Stimolate la riflessione e la creatività
Per aiutarli a costruirsi strategie e favorirli nello sviluppo dell’autonomia, ALLENATELI A RIFLETTERE e STIMOLATE LA LORO CREATIVITÀ. Mantenere una mente flessibile e un pensiero “colorato”, li aiuterà a non sentirsi mai soli e a trovare sempre il modo per reagire e divertirsi. GIOCATE quindi con loro, LEGGETE storie, INVENTATENE di vostre, DISEGNATE, FATE PASSEGGIATE, alimentate la CURIOSITÀ, INSEGNATE A METTERSI IN ASCOLTO degli altri e di loro stessi … impastatevi nella loro originale, festosa, caotica vita!
Trovate il tempo
TROVARE IL TEMPO per dedicarsi ai figli significa investire nella qualità dei momenti trascorsi insieme e impiegare energie per costruire con loro uno ‘spazio comunicativo’. Sapere di potersi rivolgere sempre e comunque ai propri genitori, potrebbe evitare che molti preferiscano gli amici e i siti internet per soddisfare le proprie curiosità.
Insegnate con l’esempio
Che sia poi il VOSTRO ESEMPIO, più che le parole, ad essere da guida per bambini e ragazzi.
Non imponetevi
Nel dialogare con loro, NON IMPONETEVI. La rigidità e la durezza non facilitano mai la comunione di idee. Anche quando si è nervosi, sarebbe meglio non esagerare con i toni e gli atteggiamenti di ira o le punizioni. Sarebbe preferibile invece facilitare il più possibile il dialogo, far loro domande, incentivare i ragionamenti e cercare di raggiungere insieme degli accordi che lascino soddisfatti tutti.
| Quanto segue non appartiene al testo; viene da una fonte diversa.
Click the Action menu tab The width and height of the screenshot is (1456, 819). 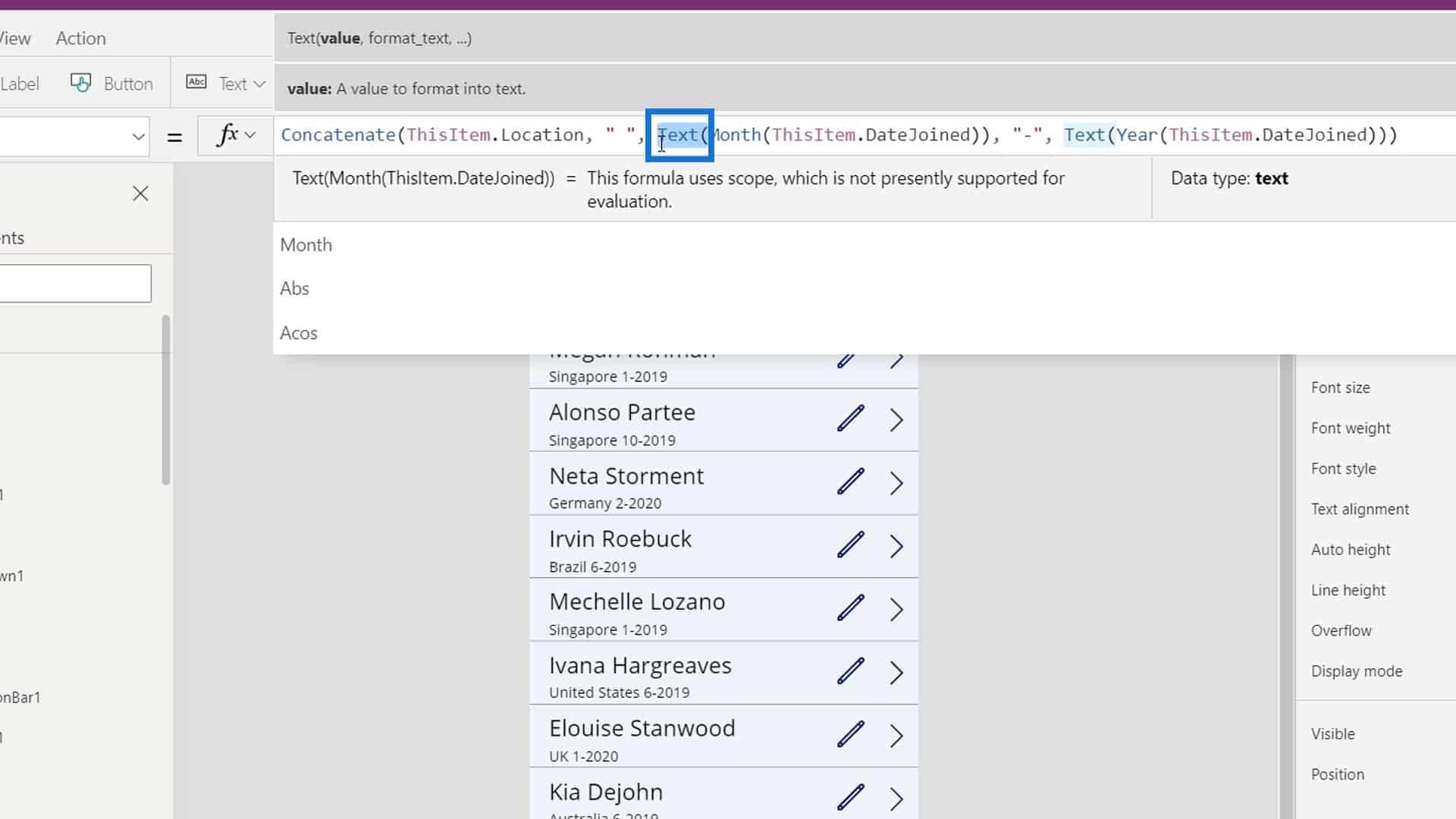[80, 38]
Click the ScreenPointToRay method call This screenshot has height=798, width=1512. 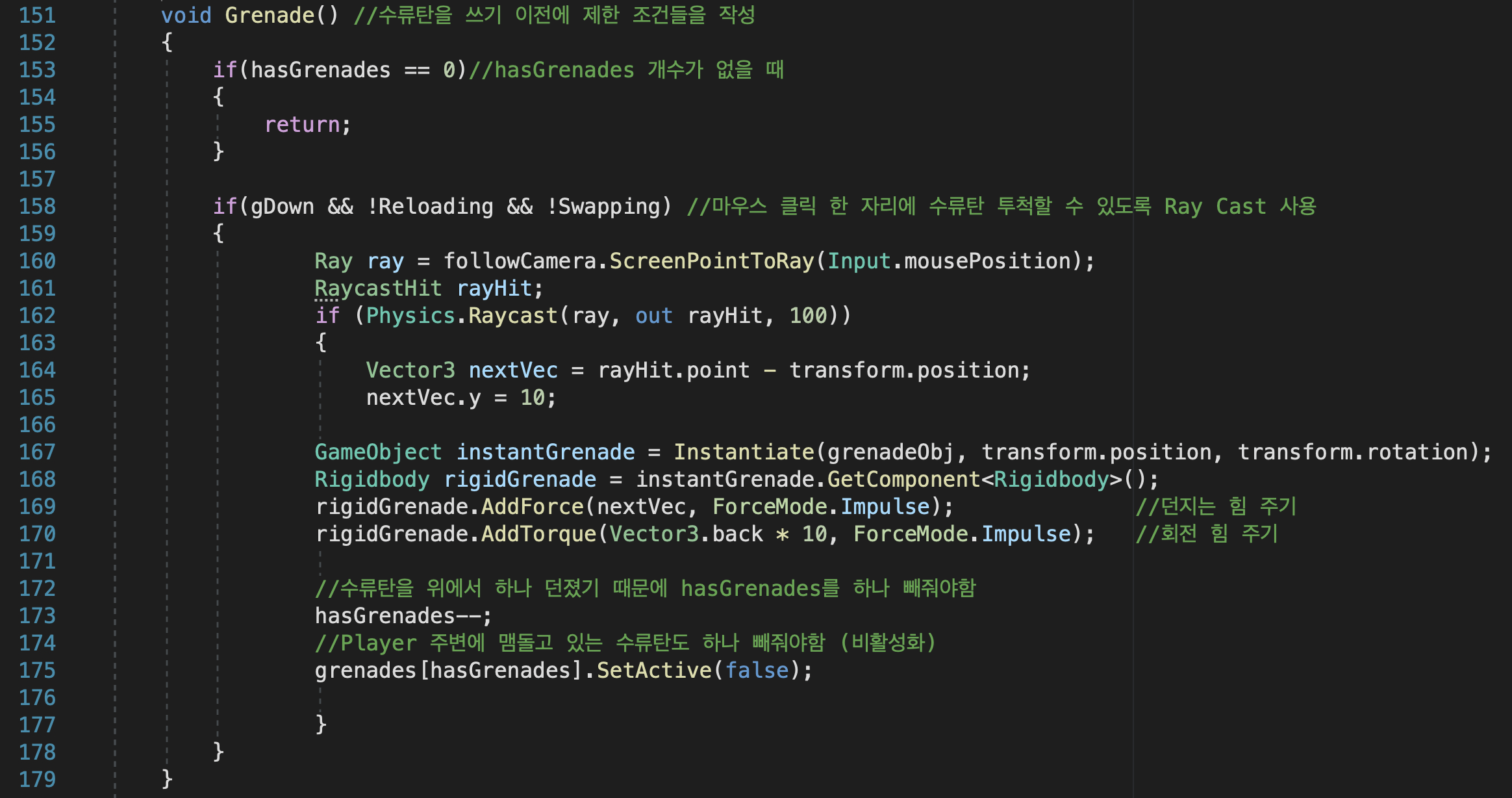(x=711, y=261)
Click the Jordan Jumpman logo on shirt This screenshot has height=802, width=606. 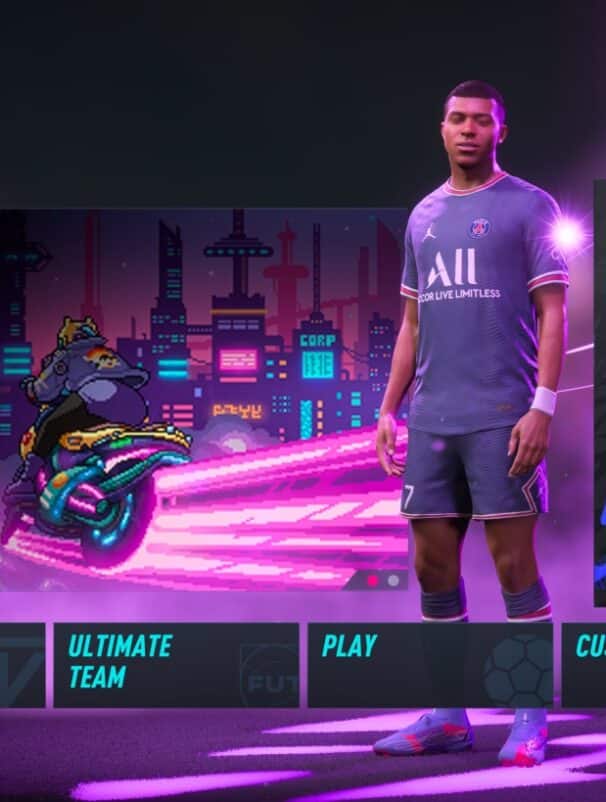pos(431,233)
Capite che cosa vi chiedono
Cercate di CAPIRE CHE COSA i ragazzi vi stiano chiedendo: vorrebbero semplicemente essere ascoltati e sfogarsi o desidererebbero trovare insieme a voi delle soluzioni ai loro problemi? Comprendere questa fondamentale differenza è essenziale per non sbagliare il nostro modo di porci. Per gli adulti non è facile tacere; eppure, in certe occasioni, si deve accettare di essere semplici ascoltatori.
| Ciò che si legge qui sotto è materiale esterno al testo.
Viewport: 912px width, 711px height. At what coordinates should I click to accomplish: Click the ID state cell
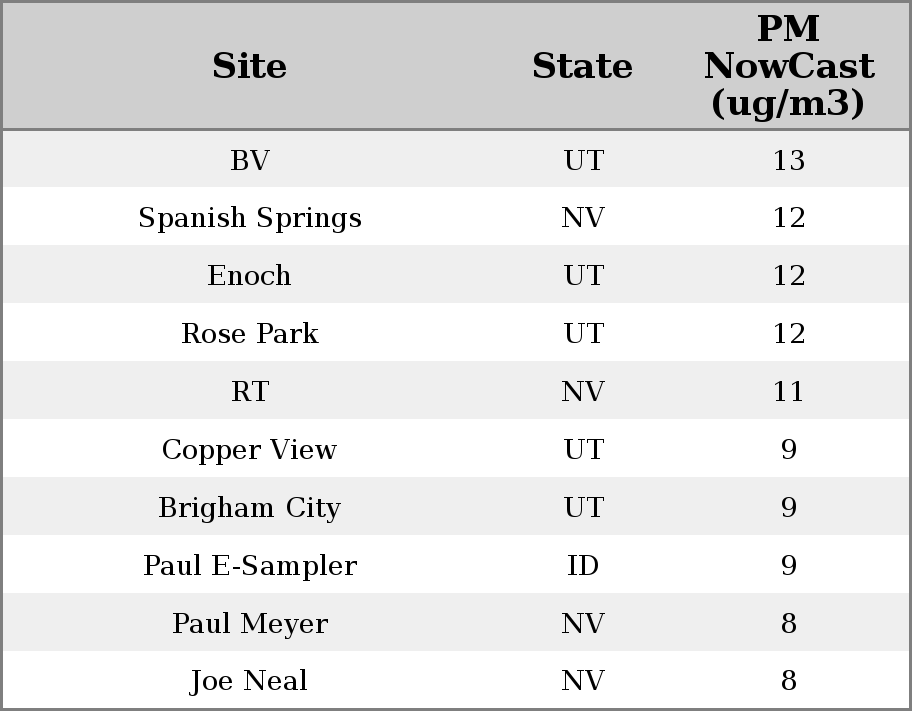pyautogui.click(x=582, y=566)

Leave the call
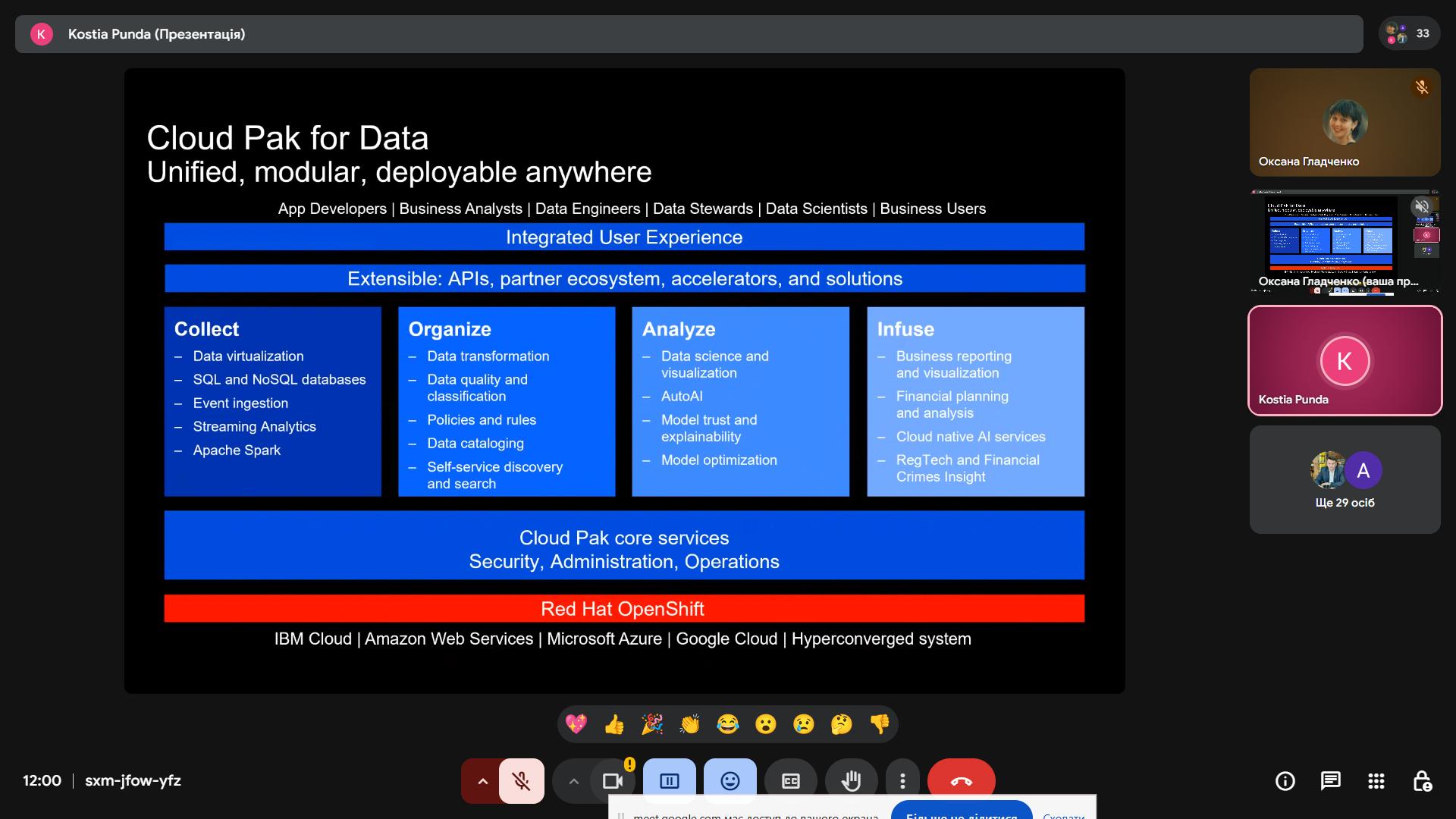(961, 780)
Raccontate le vostre esperienze
È altresì importante CONDIVIDERE LE PROPRIE ESPERIENZE e non dividere quelle dei genitori da quelle dei figli. Ammettere di provare certi sentimenti e condividere i pensieri fa sì che i più giovani sentano meno distanti gli adulti, che si costruisca un clima di maggiore fiducia nel quale intavolare certi discorsi, che l’adulto non sia posto su un piedistallo “perenne” e che ci si possa confrontare proponendo soluzioni diverse.
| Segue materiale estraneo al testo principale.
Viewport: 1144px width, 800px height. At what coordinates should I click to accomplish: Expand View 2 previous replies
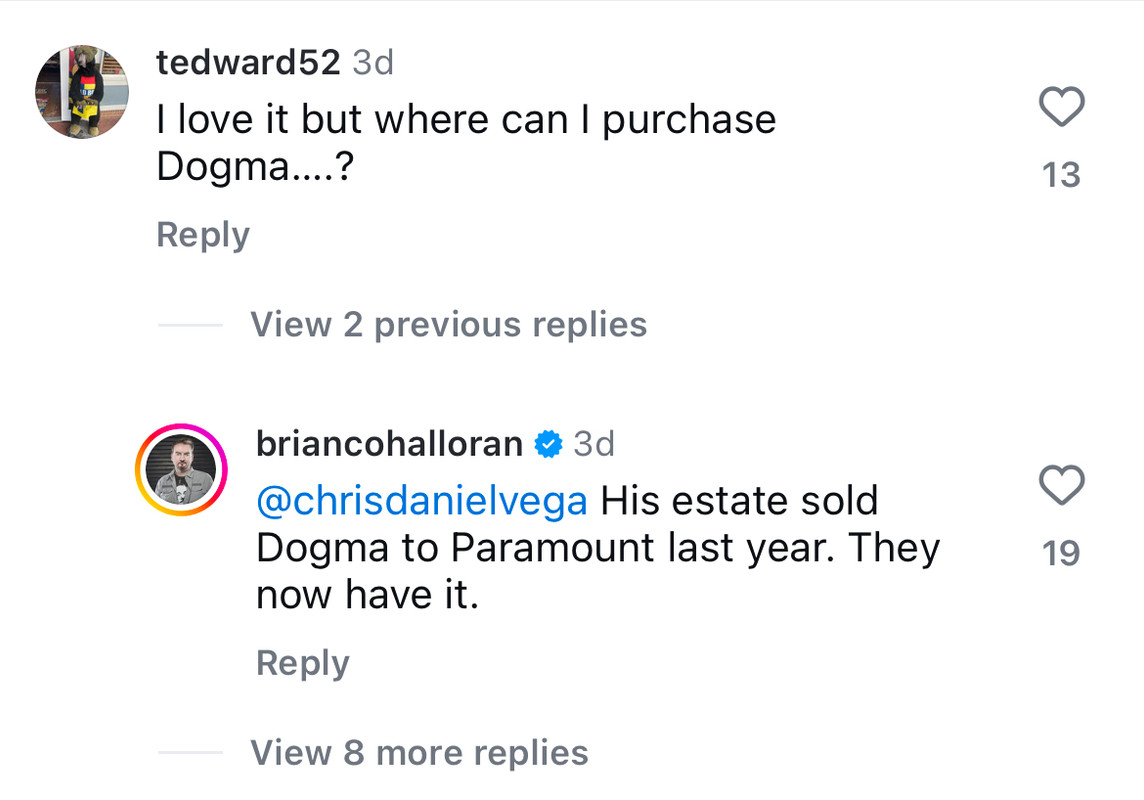click(449, 325)
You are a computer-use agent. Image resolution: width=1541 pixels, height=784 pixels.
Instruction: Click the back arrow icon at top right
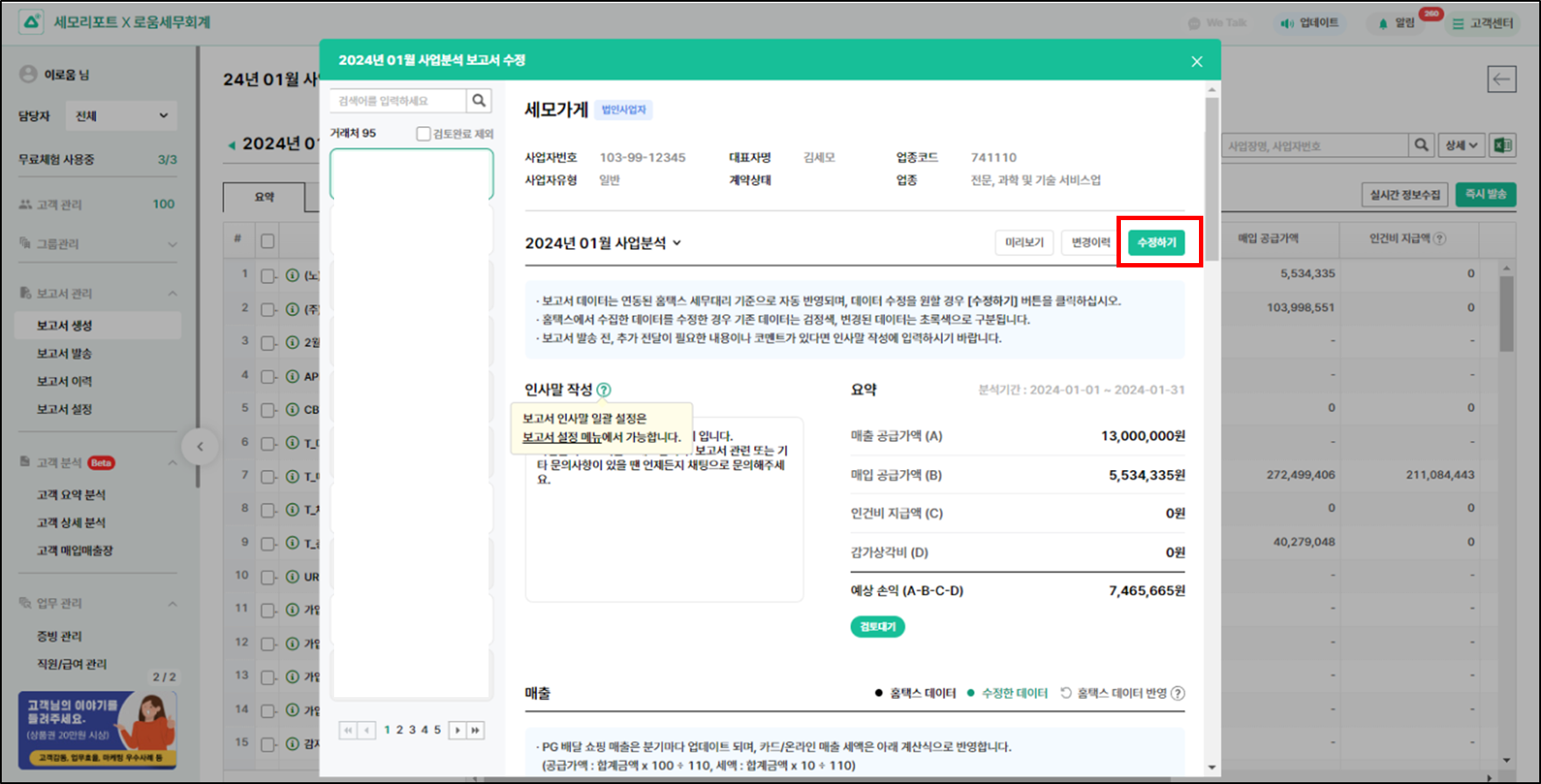click(1502, 79)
Coinvolgeteli nelle decisioni
Il passo successivo e più naturale è quello di COINVOLGERE anche i più piccoli NELLE DECISIONI CHE RIGUARDANO LA FAMIGLIA. Dare valore al loro punto di vista e ai loro gusti, aumenta la fiducia e l’unione.
Siate genitori, non amici
Cosa importante da tenere sempre a mente è ricordare che, da voi, VOGLIONO GENITORI, non amici! Quante mamme e papà mi dicono, con una punta di orgoglio quasi: “Io sono la migliore amica di mia/o figlia/o”. Non c’è errore più grande! Gli amici li hanno e devono essere bambini o ragazzi della loro età, con i quali condividere esperienze del momento. Gli adulti sono e devono ricoprire l’altrettanto ma ben diverso ruolo di genitore. Questo ovviamente non significa che essere genitori implichi dare solo regole o porsi in una posizione di potere e superiorità.
Credete in loro
L’ultima cosa, ma non per questo la meno importante, è: CREDETE IN LORO! Cito “Un bambino che crede in se stesso è un bambino che ha avuto genitori che hanno creduto in lui”.
C’è una frase bellissima che dice: dona, a chi ami, radici per restare e ali per volare. Se il genitore aiuta un figlio a strutturarsi come persona, ha fiducia in lui e lo stimola a crescere indipendente. Nel momento in cui lo stesso si allontanerà, il genitore saprà di poter sempre contare su di lui.